Comment by an-unknown
2 days ago
I think there is some confusion about "ubershaders" in the context of emulators in particular. Old Nintendo consoles like the N64 or the GameCube/Wii didn't have programmable shaders. Instead, it was a mostly fixed-function pipeline but you could configure some stages of it to kind of somewhat fake "programmable" shaders with this configurable pipeline, at least to some degree. Now the problem is, you have no idea what any particular game is going to do, right until the moment it writes a specific configuration value into a specific GPU register, which instantly configures the GPU to do whatever the game wants it to do from that very moment onwards. There literally is no "shader" stored in the ROM, it's just code configuring (parts of) the GPU directly.
That's not how any modern GPU works though. Instead, you have to emulate this semi-fixed-function pipeline with shaders. Emulators try to generate shader code for the current GPU configuration and compile it, but that takes time and can only be done after the configuration was observed for the first time. This is where "Ubershaders" enter the scene: they are a single huge shader which implements the complete configurable semi-fixed-function pipeline, so you pass in the configuration registers to the shader and it acts accordingly. Unfortunately, such shaders are huge and slow, so you don't want to use them unless it's necessary. The idea is then to prepare "ubershaders" as fallback, use them whenever you see a new configuration, compile the real shader and cache it, and use the compiled shader once it's available instead of the ubershader, to improve performance again. A few years ago, the developers of the Dolphin emulator (GameCube/Wii) wrote an extensive blog post about how this works: https://de.dolphin-emu.org/blog/2017/07/30/ubershaders/
Only starting with the 3DS/Wii U, Nintendo consoles finally got "real" programmable shaders, in which case you "just" have to translate them to whatever you need for your host system. You still won't know which shaders you'll see until you observe the transfer of the compiled shader code to the emulated GPU. After all, the shader code is compiled ahead of time to GPU instructions, usually during the build process of the game itself. At least for Nintendo consoles, there are SDK tools to do this. This, of course, means, there is no compilation happening on the console itself, so there is no stutter caused by shader compilation either. Unlike in an emulation of such a console, which has to translate and recompile such shaders on the fly.

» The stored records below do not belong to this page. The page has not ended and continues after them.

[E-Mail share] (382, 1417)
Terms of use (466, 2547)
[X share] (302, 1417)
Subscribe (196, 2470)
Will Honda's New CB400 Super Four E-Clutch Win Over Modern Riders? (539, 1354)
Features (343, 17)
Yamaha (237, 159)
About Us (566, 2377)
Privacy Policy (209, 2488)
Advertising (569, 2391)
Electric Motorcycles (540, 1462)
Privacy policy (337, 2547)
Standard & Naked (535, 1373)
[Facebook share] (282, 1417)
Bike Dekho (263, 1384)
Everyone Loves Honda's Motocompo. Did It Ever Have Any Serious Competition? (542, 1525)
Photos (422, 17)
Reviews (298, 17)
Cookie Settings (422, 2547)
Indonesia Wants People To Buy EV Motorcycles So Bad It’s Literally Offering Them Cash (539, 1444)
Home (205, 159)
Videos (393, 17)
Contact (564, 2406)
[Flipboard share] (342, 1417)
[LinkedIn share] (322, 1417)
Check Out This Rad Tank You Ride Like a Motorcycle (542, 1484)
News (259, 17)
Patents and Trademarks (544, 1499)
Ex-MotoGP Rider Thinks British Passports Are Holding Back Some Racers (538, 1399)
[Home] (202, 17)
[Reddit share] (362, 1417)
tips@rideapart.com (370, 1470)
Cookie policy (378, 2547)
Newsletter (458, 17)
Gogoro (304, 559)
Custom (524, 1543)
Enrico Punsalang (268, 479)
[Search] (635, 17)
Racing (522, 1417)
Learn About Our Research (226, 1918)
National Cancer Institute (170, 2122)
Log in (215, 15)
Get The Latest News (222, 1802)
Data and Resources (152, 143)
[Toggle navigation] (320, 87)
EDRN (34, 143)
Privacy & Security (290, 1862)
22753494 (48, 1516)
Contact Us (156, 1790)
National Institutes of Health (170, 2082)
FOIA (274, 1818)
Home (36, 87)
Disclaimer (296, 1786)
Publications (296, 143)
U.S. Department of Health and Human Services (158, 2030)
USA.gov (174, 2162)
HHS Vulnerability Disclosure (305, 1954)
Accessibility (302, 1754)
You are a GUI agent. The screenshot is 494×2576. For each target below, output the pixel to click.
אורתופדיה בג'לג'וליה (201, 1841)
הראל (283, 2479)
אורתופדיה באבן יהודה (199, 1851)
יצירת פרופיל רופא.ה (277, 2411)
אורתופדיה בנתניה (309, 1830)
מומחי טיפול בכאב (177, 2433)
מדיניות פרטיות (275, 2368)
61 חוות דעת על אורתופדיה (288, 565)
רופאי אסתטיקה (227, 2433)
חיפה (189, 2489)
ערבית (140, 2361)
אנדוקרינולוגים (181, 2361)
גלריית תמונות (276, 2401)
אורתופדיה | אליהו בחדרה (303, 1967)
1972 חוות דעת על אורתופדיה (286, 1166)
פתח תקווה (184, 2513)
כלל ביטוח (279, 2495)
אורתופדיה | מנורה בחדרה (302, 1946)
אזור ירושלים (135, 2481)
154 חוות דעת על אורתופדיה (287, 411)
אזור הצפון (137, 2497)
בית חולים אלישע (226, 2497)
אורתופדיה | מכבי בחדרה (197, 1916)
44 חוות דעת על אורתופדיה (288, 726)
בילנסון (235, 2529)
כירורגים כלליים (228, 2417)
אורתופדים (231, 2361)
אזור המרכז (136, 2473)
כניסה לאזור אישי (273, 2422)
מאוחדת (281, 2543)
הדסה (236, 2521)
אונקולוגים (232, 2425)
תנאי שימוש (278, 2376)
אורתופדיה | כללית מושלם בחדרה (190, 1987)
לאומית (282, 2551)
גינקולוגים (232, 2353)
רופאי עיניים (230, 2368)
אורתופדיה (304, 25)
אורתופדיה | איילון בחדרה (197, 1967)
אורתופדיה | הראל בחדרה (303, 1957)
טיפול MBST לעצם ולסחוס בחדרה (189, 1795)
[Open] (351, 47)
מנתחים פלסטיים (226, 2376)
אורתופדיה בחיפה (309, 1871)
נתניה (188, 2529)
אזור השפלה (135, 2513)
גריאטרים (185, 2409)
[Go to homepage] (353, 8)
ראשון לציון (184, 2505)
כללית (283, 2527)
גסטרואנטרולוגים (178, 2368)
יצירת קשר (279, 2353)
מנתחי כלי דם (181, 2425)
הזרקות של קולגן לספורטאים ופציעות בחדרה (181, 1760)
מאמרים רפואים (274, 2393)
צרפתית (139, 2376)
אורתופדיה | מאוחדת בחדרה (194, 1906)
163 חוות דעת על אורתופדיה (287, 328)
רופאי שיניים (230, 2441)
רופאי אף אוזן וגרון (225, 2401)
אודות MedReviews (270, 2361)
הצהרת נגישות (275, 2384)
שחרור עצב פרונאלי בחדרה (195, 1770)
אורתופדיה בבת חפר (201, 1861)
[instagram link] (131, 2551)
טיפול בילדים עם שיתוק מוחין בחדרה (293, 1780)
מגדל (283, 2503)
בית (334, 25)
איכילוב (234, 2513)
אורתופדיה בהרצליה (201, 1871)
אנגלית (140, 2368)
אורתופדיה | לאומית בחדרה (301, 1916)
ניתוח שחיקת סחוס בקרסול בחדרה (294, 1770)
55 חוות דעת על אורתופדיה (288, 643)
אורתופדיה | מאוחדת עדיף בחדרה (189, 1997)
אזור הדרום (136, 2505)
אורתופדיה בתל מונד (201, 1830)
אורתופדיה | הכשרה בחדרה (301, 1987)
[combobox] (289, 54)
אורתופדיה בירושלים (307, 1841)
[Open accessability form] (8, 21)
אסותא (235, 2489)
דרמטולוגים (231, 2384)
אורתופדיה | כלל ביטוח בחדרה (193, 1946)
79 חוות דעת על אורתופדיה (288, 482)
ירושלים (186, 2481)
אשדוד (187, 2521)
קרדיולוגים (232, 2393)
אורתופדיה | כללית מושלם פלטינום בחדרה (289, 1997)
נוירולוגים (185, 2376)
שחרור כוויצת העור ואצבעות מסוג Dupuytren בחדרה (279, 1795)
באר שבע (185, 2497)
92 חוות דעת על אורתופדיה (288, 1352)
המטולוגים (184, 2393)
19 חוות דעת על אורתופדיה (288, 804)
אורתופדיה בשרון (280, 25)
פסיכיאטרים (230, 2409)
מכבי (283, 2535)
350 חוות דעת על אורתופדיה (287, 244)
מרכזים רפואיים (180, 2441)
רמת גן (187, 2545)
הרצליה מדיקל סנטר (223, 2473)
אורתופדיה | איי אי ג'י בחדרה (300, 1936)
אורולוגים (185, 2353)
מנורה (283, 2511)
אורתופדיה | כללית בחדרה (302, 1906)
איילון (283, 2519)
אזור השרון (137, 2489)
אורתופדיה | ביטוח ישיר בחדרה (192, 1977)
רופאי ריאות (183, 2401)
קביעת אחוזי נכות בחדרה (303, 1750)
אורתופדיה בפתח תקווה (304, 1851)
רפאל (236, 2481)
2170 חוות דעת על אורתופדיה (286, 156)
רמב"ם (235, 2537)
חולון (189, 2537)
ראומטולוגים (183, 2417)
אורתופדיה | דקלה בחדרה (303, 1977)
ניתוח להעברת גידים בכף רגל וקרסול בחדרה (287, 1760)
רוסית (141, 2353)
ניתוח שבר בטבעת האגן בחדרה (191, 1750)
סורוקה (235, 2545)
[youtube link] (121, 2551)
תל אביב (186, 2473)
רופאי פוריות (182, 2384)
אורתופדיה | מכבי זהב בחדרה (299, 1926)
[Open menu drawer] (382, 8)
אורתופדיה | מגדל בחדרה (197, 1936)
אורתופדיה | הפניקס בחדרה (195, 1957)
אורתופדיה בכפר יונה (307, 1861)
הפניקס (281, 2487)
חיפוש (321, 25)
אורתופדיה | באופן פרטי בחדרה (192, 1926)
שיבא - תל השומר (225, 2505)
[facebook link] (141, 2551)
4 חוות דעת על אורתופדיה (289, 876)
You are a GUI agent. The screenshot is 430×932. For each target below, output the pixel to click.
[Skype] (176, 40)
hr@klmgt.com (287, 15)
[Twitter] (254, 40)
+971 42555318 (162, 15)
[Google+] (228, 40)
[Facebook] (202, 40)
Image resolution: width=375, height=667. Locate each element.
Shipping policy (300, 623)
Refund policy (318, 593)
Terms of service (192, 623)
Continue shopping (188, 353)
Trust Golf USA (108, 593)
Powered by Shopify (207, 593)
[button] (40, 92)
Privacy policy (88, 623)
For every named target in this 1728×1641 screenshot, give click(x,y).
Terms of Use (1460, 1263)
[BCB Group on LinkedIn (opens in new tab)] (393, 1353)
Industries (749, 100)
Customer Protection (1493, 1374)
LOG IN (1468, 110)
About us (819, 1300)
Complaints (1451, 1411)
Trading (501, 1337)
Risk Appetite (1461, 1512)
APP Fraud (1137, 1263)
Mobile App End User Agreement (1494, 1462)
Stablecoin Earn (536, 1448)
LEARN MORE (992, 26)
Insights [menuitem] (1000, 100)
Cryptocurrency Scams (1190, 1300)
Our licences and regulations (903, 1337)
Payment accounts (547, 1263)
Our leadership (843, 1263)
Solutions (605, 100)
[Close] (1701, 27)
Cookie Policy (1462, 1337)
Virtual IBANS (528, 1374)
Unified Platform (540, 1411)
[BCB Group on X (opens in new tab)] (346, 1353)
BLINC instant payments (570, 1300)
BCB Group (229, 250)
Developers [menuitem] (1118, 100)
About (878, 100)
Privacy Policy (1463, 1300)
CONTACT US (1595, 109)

> How come this was never a problem for older [...] emulators?
Older emulators had highly inaccurate and/or slow GPU emulation, so this was not really a problem for a long time. Only once the GPU emulations became accurate enough with dynamically generated shaders for high performance, the shader compilation stutters became a real problem.
> Old Nintendo consoles like the N64 or the GameCube/Wii didn't have programmable shaders.
The N64 did in fact have a fully programmable pipeline. [1] At boot, the game initialized the RSP (the N64’s GPU) with “microcode”, which was a program that implemented the RSP’s graphics pipeline. During gameplay, the game uploaded “display lists” of opcodes to the GPU which the microcode interpreted. (I misspoke earlier by referring to these opcodes as “microcode”.) For most of the console’s lifespan, game developers chose between two families of vendor-authored microcode: Fast3D and Turbo3D. Toward the end, some developers (notably Factor5) wrote their own microcode.
[1]: https://www.copetti.org/writings/consoles/nintendo-64/
Microcode was only used for the RSP, which was a modified MIPS coprocessor and could only realistically be used for T&L. After that, the RSP then sends triangles to the RDP for rasterization, pixel pipeline, and blending, all of which are fixed-function, admittedly with some somewhat flexible color combiner stuff.
I appreciate the correction. Still, programmable T&L was kind of a big deal. PC GPUs didn’t get hardware T&L until the DX7 era, and it didn’t really become programmable until DX9/Shader Model 2.0.